In the US, the Fed (Wednesday) is expected to leave its key policy rate on hold at 4.25%-4.5% reflecting recent stickiness in inflation, solid growth and uncertainty about the impact of Trump’s policy changes. Powell is likely to reiterate that it’s in no hurry to cut rates but is also likely to maintain a mild easing bias. On the data front expect a bounce back in February retail sales but still soft home builder conditions (both Monday), a slight slowing in growth in industrial production and still weak housing starts (both Tuesday), a further fall in existing home sales (Thursday) and a slight weakening in manufacturing conditions in the New York and Philadelphia regions.
Canadian inflation (Tuesday) is expected to rise slightly to 2.2%yoy in February, but with underlying measures remaining around 2.7%yoy.
In Europe the Bank of England and Swedish central bank (Thursday) are both expected to leave their interest rates on hold at 4.5% and 2.25% respectively whereas the Swiss central bank (also Thursday) is expected to cut to 0.25% from 0.5%.
Japanese inflation data for February (Friday) is expected to fall to 3.7%yoy with core inflation falling slightly to 1.4%yoy from 1.5%.
Chinese data for January/February (Monday) is expected to show a slowing in growth in industrial production to 5.3%yoy, retail sales growth picking up slightly to 3.8%yoy and unchanged growth in investment at 3.2%yoy.
Australian jobs data for February (Thursday) is expected to show a slowing in jobs growth to 25,000 with unemployment unchanged at 4.1%.
Outlook for investment markets
After the double digit returns of 2023 and 2024, global and Australian shares are expected to see far more constrained returns this year.
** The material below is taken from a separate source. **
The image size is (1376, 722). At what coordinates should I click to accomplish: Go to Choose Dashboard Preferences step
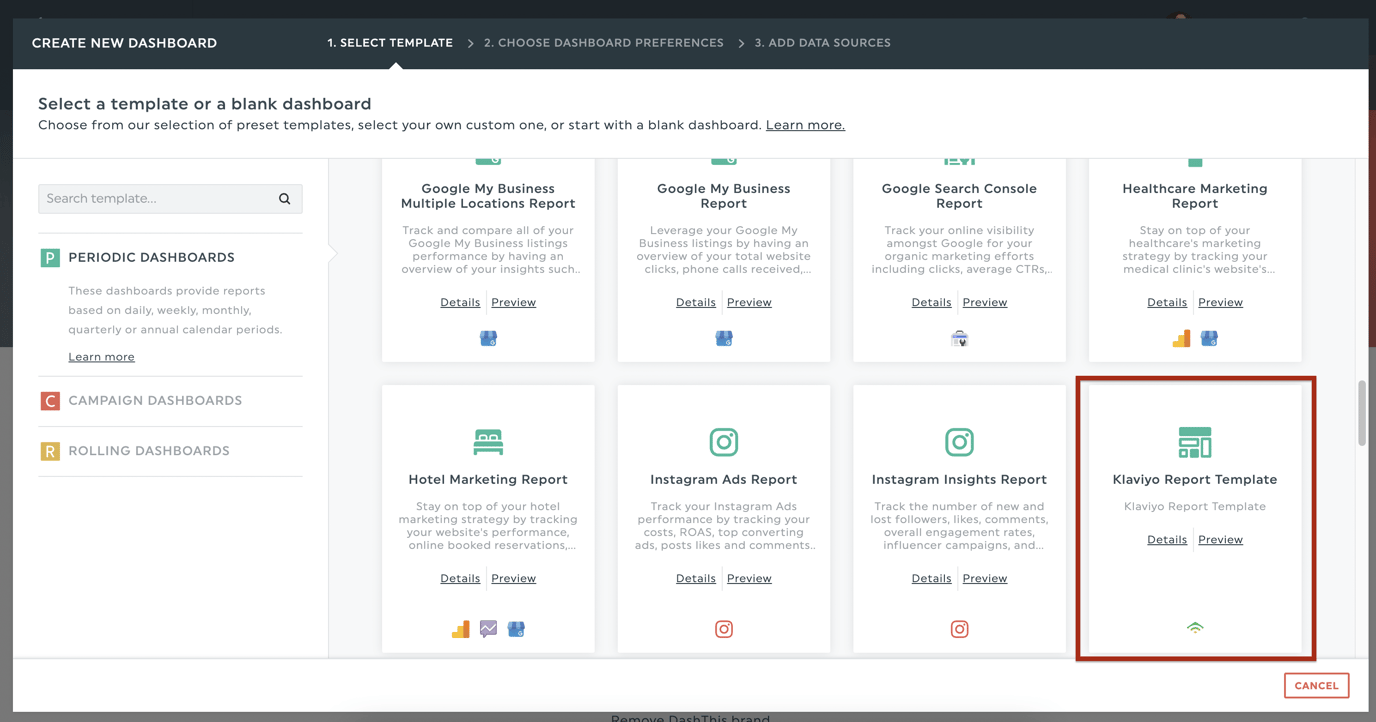click(603, 43)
Stretched valuations, the increasing risk of a US recession, Trump’s trade war and ongoing geopolitical issues – including a high probability that the US will launch strikes against Iran’s nuclear capability if diplomacy doesn’t work – will likely make for a volatile ride with a 15% plus correction highly likely. But central banks, including the RBA, still cutting rates, prospects for stronger growth later in the year supporting profits, and Trump’s tax and deregulation policies ultimately supporting US shares, should still mean okay investment returns.
Bonds are likely to provide returns around running yield or a bit more, as inflation slows to target, and central banks cut rates.
Unlisted commercial property returns are likely to improve in 2025 as office prices have already had sharp falls in response to the lagged impact of high bond yields and working from home.
Australian home prices have likely started an upswing on the back of lower interest rates. But it’s likely to be modest given poor affordability. We see home prices rising around 3% in 2025.
Cash and bank deposits are expected to provide returns of around 4%, but they are likely to slow as the cash rate falls.
The $A is likely to be buffeted between changing perceptions as to how much the Fed will cut relative to the RBA, the negative impact of US tariffs and a potential global trade war and the potential positive of more decisive stimulus in China. This could leave it stuck between $US0.60 and $US0.70, but with the risk skewed to the downside as Trump ramps up tariffs.